Énoncé 1 :: Relevez tous les musiciens et chanteurs nommés dans l'extrait sur la musique pop.
Énoncé 2 ::
D'après l'extrait sur la musique pop, dites si chaque affirmation est vraie, et citez les mots du texte qui le montrent.
(a) Le centre était plus délabré dans les années cinquante qu'aujourd'hui.
(b) Un bar de Los Angeles porte le nom Numbers.
(c) Le projet de Mick Jagger est allé à son terme.
Énoncé 3 :: Écrivez la suite de l'extrait sur la musique pop, après sa dernière phrase.

Extrait fourni ::

Exactement, c’est assez extraordinaire. Dans les années cinquante, le centre était totalement différent de ce qu’il est aujourd’hui. Il est beaucoup plus délabré et pauvre de nos jours. Le changement a eu lieu dans les années 60, et a été progressif, il y a tous ces énormes immeubles où vivent des riches, les nouveaux appartements, les cabinets d’avocats…
C’est un endroit où j’ai eu un coup de cœur pour ce qu’il y a de plus recherché dans la pop musique des années 60, et qui parlait de perte et vengeance…
J’ai utilisé beaucoup de paroles dans Cité de la nuit, et en l’écrivant je me suis gavé de tout un tas de vieux rock’n’roll, Elvis Presley, Fats Domino. Je voulais obtenir ce rythme dans la prose, le flux d’énergie qui est au cœur du rock, et dans Numbers à nouveau, toutes sortes de références profondément dissimulées.
Il y a eu une chanson en Angleterre qui s’appelait Numbers par un groupe du nom de Soft Cell [Marc Almond], il y a environ cinq ans, qui a figuré dans le Top 30.
Il y a un bar à Los Angeles qui s’appelle Numbers ! Des choses comme ça sont arrivées. Je me félicite que nombre de musiciens importants aient reconnu mon influence. Jim Morrison m’a rendu une sorte d’hommage dans LA Woman, avec le récurrent « City of Night… ». Tom Waits, Patti Smith. Mick Jagger m’a téléphoné une fois, il était sur le point de faire un scénario. Ça n’a jamais abouti.
Je pense que c’est parce que… Ça fait partie du projet de la musique pop, de faire sortir ce genre de trucs de l’ombre.
Je sais que Gore Vidal a de l’urticaire quand on lui parle de sensibilité homo, qu’il dénie le fait que cela puisse exister, mais j’affirme qu’il y en a une, et c’est tant mieux. Tout ce mouvement a commencé au début des années 60, pas seulement dans les années qui nous semblent faire partie des années 60, le mouvement autour de Warhol avec les 15 minutes, au départ, était nourri par beaucoup d’influences homo. Pour moi, ce qu’a fait Warhol était influencé non seulement par l’homosexualité, comme cela était le cas, mais également par le catholicisme. Les deux donnent un mélange très intéressant.

Données de l'exercice ::

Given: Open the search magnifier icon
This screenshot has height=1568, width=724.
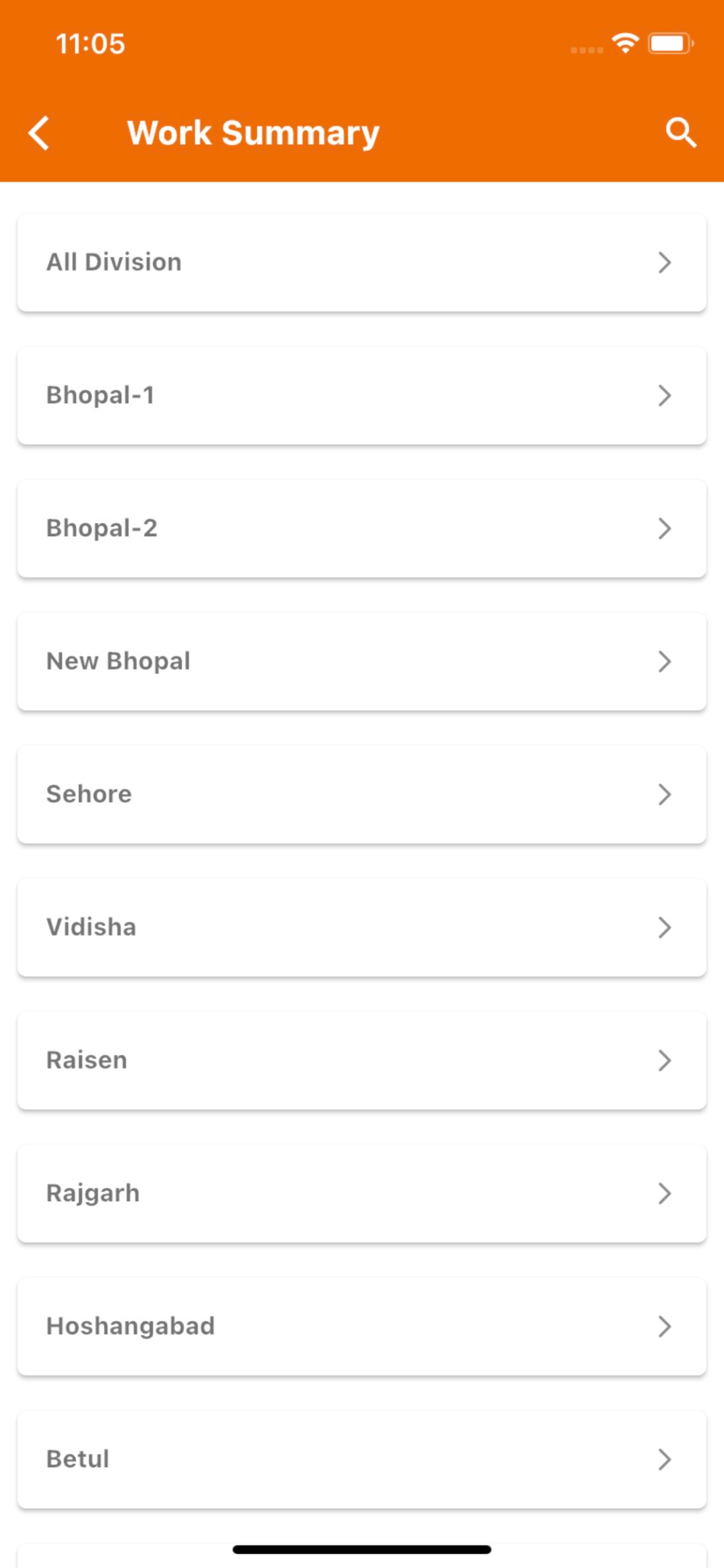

Réponse 1 :: Elvis Presley, Fats Domino, Marc Almond, Jim Morrison, Tom Waits, Patti Smith, Mick Jagger

Réponse 2 ::
(a) Non : « Il est beaucoup plus délabré et pauvre de nos jours. »
(b) Oui : « Il y a un bar à Los Angeles qui s’appelle Numbers ! »
(c) Non : « Ça n’a jamais abouti. »

Réponse 3 ::
Un jour je parlais à un homme pour qui Cité de la nuit est l’un des livres incontournables de la littérature américaine moderne, et il m’a demandé ce qui m’avait inspiré, et j’ai répondu que mon écriture avait été profondément influencée par l’église catholique, son décorum ostentatoire. Je regarde beaucoup l’église catholique en terme de travestissement. L’exagération chez Warhol, la décoration des salles étaient très catholiques, le technicolor – la souffrance technicolor, si vous voulez.

Avez-vous été influencé par les Beats ?
Pas vraiment, parce que tout ça se produisait alors que je parcourais le pays, et je n’étais pas vraiment au courant des avant-gardes, et ça ne m’intéressait pas. J’étais très isolé, au sens qu’à nouveau, je jouais un rôle, je ne fréquentais aucun cercle artistique, je traînais dans le milieu que j’ai décrit, feignais de ne pas être intelligent, ce qui était absolument vital, j’apprenais l’argot, et je me le suis complètement approprié.
En dépit du fait que le mouvement beat se déclarait intellectuel, il ne l’était pas, c’était comme un nouvel intellect. Le milieu que je fréquentais, au début, lorsque je suis arrivé pour la première fois à New York, que je faisais le tapin – je crois que c’est dans Cité de la nuit – un homme a vu que j’étais intelligent quand j’ai vu un livre de Colette, que j’ai tendu la main pour l’attraper, et l’homme a dit, est-ce que tu lis ? J’ai dit bien sûr, et il a dit, désolé je n’ai plus envie de toi, t’es pas assez viril.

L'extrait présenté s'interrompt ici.